SELECTED PASSAGE:
** start **

Peter McCormack: Yeah, like my brother said to me once, "Charity is the ultimate form of self-flattery", something along those lines.  There's a maths equation in there that needs to be figured out which is in terms of, if there was zero rate of tax and they managed to maintain their wealth, how much would they give away and how much more productive would that giveaway be compared to taxation by government and government's poor redistribution?

George Kaloudis: Yeah, the government does do a poor job of redistributing.

Peter McCormack: Absolutely terrible job, but it does a job of redistribution that might not exist without it.

George Kaloudis: Yeah.

Peter McCormack: Then, you go down the ethical lines of saying, "Well, so be it, that's life, why should I have my property rights violated?"

George Kaloudis: Well, because we were just talking about the human experience and the Kumbaya.  You still turn on your sink on for the water, right, you're not hunting for food.  It might have seed oils in it, but you don't have to hunt for it.

Peter McCormack: The great thing about Bitcoin is it's forced me to question all of this.

George Kaloudis: I keep asking you questions but it's fun to do it that way, I'm Socratic, the Socratic School of Thought.

Peter McCormack: That's fine, we're good.

George Kaloudis: Do you think that's a Bitcoin thing or do you think that's a you thing?  I have a ravenous appetite for curiosity, I love learning about ant colonies, I don't know, that's the most recent thing I was reading about on Wikipedia, is just a you thing or is that a Bitcoin thing?

Peter McCormack: That's a good question.  I think it's a me thing and Bitcoin has directed the me thing at certain topics.

George Kaloudis: Sure, like money.

Peter McCormack: Money.

George Kaloudis: Philosophy.

Peter McCormack: A little bit.  Money, energy, but I think fairness.

George Kaloudis: Sure.

Peter McCormack: Ultimately, all of it comes down to fairness, like what is fair?

George Kaloudis: That's philosophical I'd say.

** end **

GOAL 1:
Decide whether each statement agrees with the conversation, answering yes or no and quoting the words that settle it. (a) Peter McCormack calls the government's redistribution an absolutely terrible job. (b) Peter McCormack thinks his questioning comes from Bitcoin alone and not from himself. (c) George Kaloudis says ant colonies were the most recent thing he read about on Wikipedia.
GOAL 2:
Reproduce the conversation word for word from "Peter McCormack: That's fine, we're" to "a Bitcoin thing?".
Rely only on the conversation for the answers.

Lines on locating words and elements
** start **

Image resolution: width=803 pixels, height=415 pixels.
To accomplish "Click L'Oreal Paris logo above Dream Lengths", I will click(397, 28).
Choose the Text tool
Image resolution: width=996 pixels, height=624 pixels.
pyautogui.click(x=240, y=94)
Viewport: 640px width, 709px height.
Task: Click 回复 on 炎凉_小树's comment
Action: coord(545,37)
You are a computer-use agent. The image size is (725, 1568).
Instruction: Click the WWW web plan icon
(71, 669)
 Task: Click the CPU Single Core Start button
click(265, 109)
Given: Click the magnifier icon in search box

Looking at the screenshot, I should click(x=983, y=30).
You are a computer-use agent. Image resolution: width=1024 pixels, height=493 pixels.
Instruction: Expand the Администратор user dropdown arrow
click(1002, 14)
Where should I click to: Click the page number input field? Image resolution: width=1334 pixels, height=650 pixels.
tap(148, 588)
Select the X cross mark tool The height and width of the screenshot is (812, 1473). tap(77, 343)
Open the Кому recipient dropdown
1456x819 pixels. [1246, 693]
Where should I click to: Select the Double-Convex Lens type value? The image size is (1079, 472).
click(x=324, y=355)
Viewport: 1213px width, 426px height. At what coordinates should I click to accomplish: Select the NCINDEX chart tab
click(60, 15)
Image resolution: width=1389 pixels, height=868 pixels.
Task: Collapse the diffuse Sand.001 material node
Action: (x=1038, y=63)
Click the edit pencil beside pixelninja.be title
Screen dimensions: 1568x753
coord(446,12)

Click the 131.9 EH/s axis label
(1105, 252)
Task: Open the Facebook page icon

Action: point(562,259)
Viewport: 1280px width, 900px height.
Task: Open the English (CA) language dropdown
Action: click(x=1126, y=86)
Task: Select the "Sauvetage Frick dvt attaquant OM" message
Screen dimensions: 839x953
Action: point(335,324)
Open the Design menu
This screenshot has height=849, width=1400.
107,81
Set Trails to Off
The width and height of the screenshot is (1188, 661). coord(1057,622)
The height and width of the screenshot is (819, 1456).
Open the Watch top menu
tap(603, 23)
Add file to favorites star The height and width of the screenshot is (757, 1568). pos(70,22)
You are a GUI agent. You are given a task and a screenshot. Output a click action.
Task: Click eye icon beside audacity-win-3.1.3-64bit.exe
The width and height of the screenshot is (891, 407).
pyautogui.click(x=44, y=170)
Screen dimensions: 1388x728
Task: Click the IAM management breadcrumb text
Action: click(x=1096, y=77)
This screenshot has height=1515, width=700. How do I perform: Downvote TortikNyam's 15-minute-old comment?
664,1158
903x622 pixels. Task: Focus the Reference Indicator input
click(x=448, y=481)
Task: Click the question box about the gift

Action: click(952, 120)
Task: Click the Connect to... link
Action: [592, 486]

** end **

EXERCISE RESPONSE 1:
(a) Yes: "Absolutely terrible job, but it does a job of redistribution that might not exist without it."
(b) No: "I think it's a me thing and Bitcoin has directed the me thing at certain topics."
(c) Yes: "I love learning about ant colonies, I don't know, that's the most recent thing I was reading about on Wikipedia"

EXERCISE RESPONSE 2:
Peter McCormack: That's fine, we're good.

George Kaloudis: Do you think that's a Bitcoin thing or do you think that's a you thing?  I have a ravenous appetite for curiosity, I love learning about ant colonies, I don't know, that's the most recent thing I was reading about on Wikipedia, is just a you thing or is that a Bitcoin thing?